+++ TEXT EXCERPT +++
# catabwa walkers fishing report



## 34181 (May 6, 2012)

Is anyone still walking out a mile or so
or have fish moved and it would be a wasted trip? Don't have a quad, but would walk.
Thanks in advance,
Dan


----------



## 4dabucks (Jun 22, 2008)

I think you could get some fish at a mile of so out. There were a couple times last year that fund fish without being crazy far out.


----------



## Carpman (May 18, 2005)

Just have electronics with you. Key is to be mobile. If you are not marking, do not fish. Last year I got into an active pod less than 3/4 from shore. Never understood why people drive/walk over fish just to get where everyone else is at.


----------



## aquaholic2 (Feb 17, 2010)
+++
_STATED PROBLEM A_:
Answer these questions about the fishing thread:
(i) What vehicle does the first poster say they lack?
(ii) According to Carpman, what should you do if you are not marking?
(iii) What does 4dabucks think you could get at a mile or so out?
+++ ROWS +++
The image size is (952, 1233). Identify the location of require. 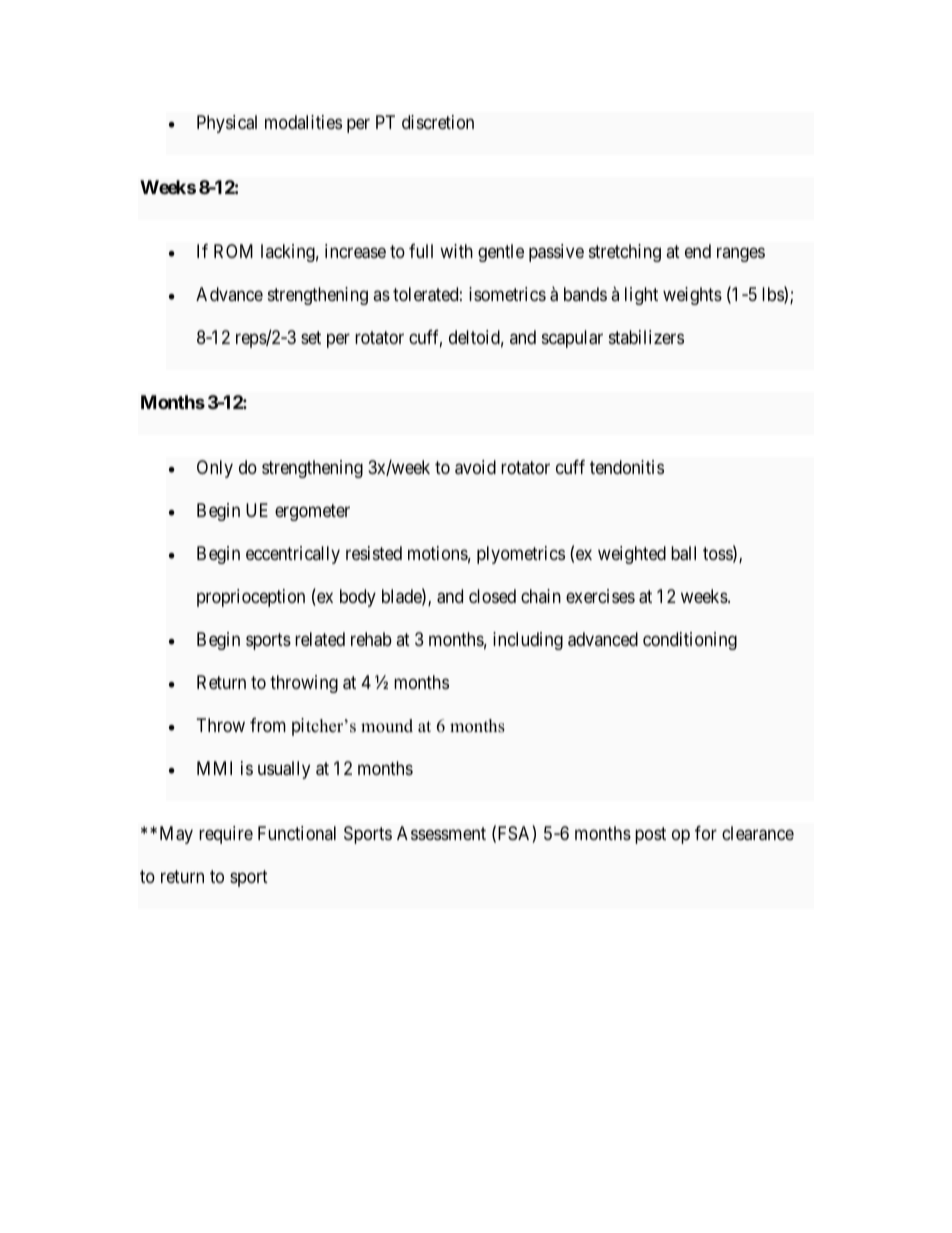
(226, 835).
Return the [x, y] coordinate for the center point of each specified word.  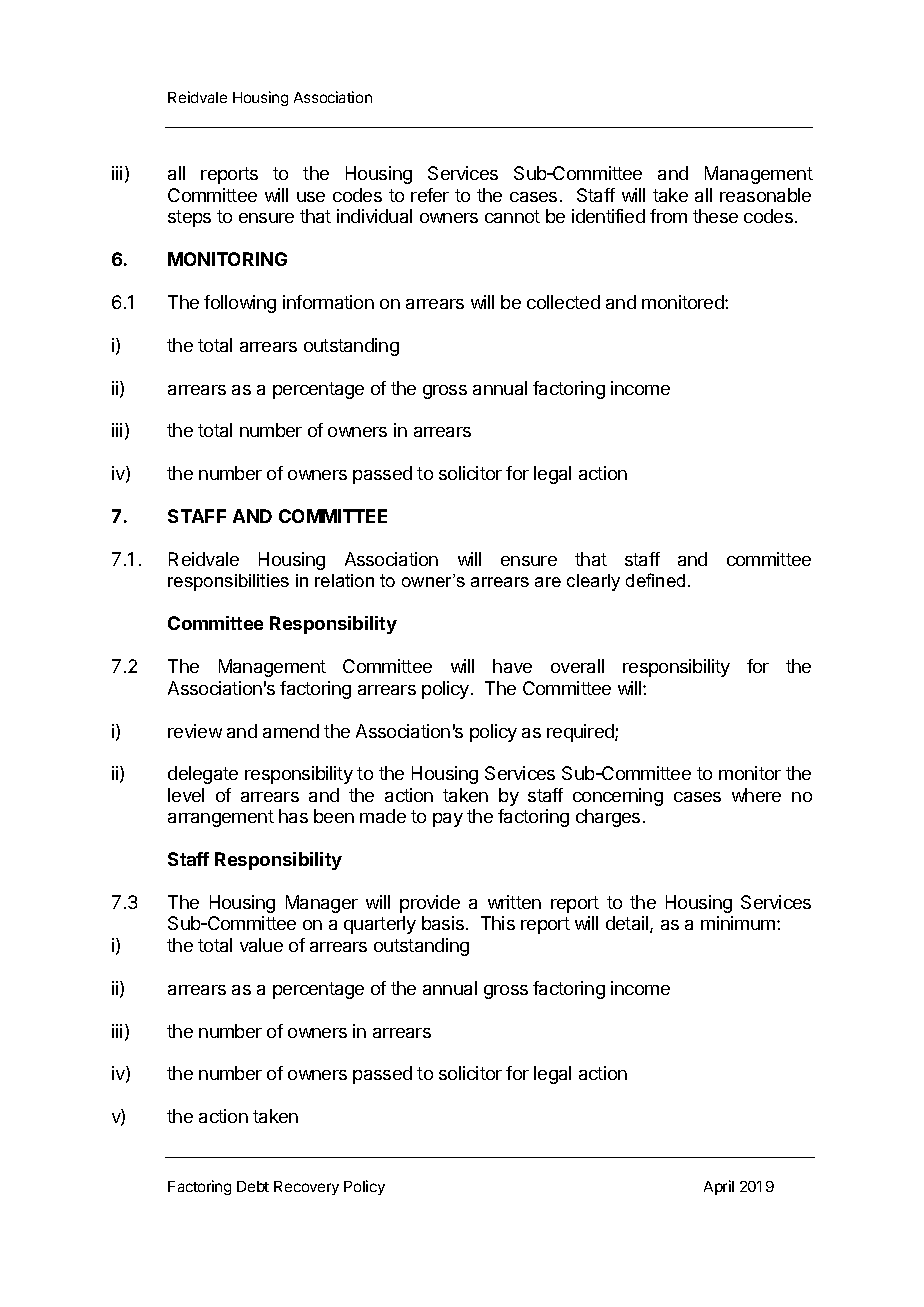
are [548, 582]
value [261, 945]
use [311, 197]
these [715, 216]
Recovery [306, 1188]
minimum [738, 923]
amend [291, 731]
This [498, 923]
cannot [512, 216]
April [719, 1187]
+++
_STATED PROBLEM B_: Lay out every line of the stored-entry rows as a Markdown table with the columns Number and Line. Skip blank lines and leave the pictures out.

_TASK RESPONSE A_:
(i) A quad.
(ii) Do not fish.
(iii) Some fish.

_TASK RESPONSE B_:
| Number | Line |
|---|---|
| 1 | The image size is (952, 1233). Identify the location of require.  |
| 2 | (226, 835). |
| 3 | Return the [x, y] coordinate for the center point of each specified word.   |
| 4 | are [548, 582] |
| 5 | value [261, 945] |
| 6 | use [311, 197] |
| 7 | these [715, 216] |
| 8 | Recovery [306, 1188] |
| 9 | minimum [738, 923] |
| 10 | amend [291, 731] |
| 11 | This [498, 923] |
| 12 | cannot [512, 216] |
| 13 | April [719, 1187] |